» GIVEN INFORMATION
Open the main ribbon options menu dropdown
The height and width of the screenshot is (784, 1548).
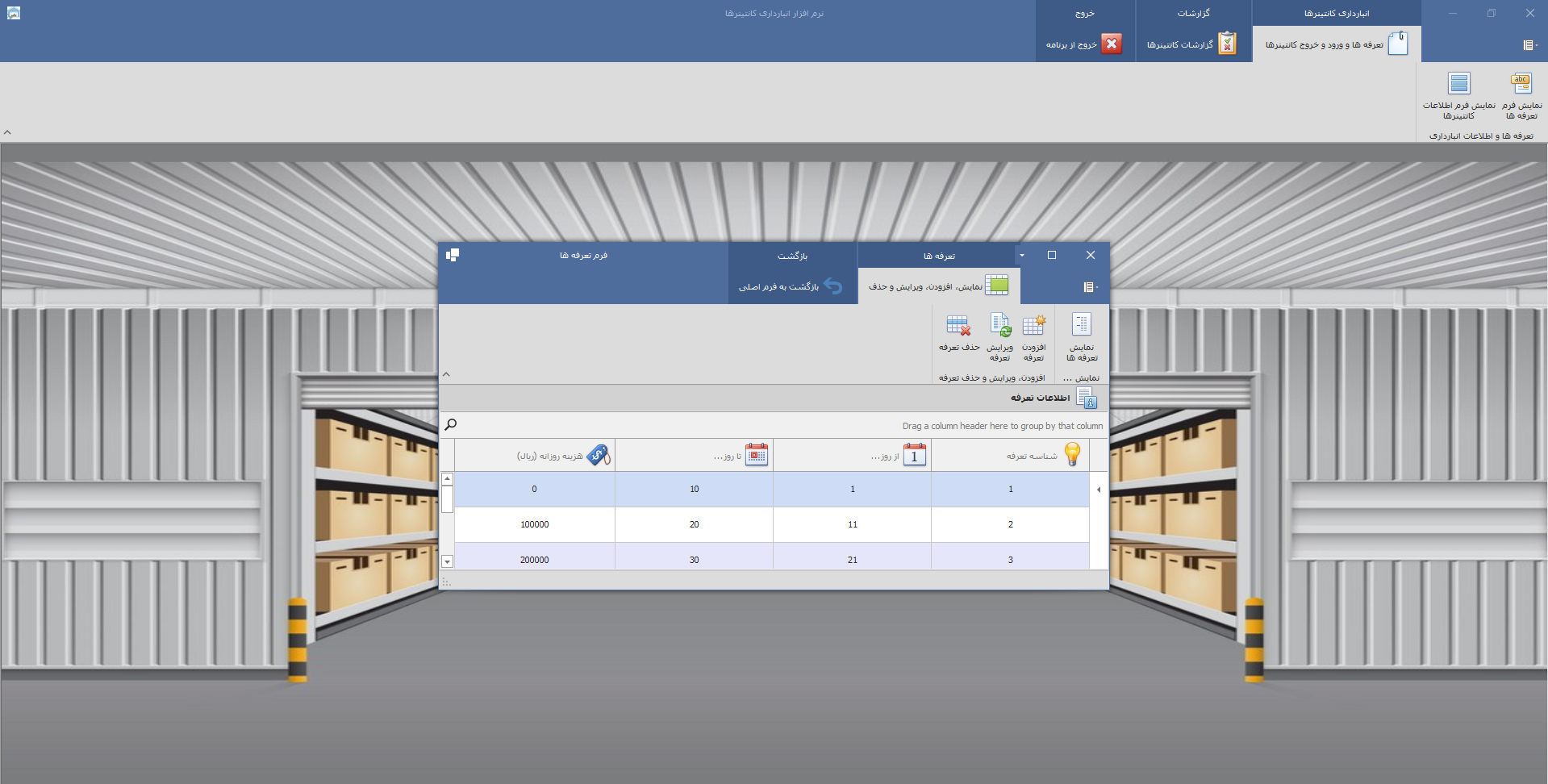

* * *

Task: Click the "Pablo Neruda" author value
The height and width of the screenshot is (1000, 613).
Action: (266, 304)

» DIRECTIONS
In the data above, start at the line that has "Open the main ribbon options menu dropdown", stop after the line that has "The height and width of the screenshot is (784, 1548).", and print every line in between exactly as it stands.

» YOUR SOLUTION
Open the main ribbon options menu dropdown
The height and width of the screenshot is (784, 1548).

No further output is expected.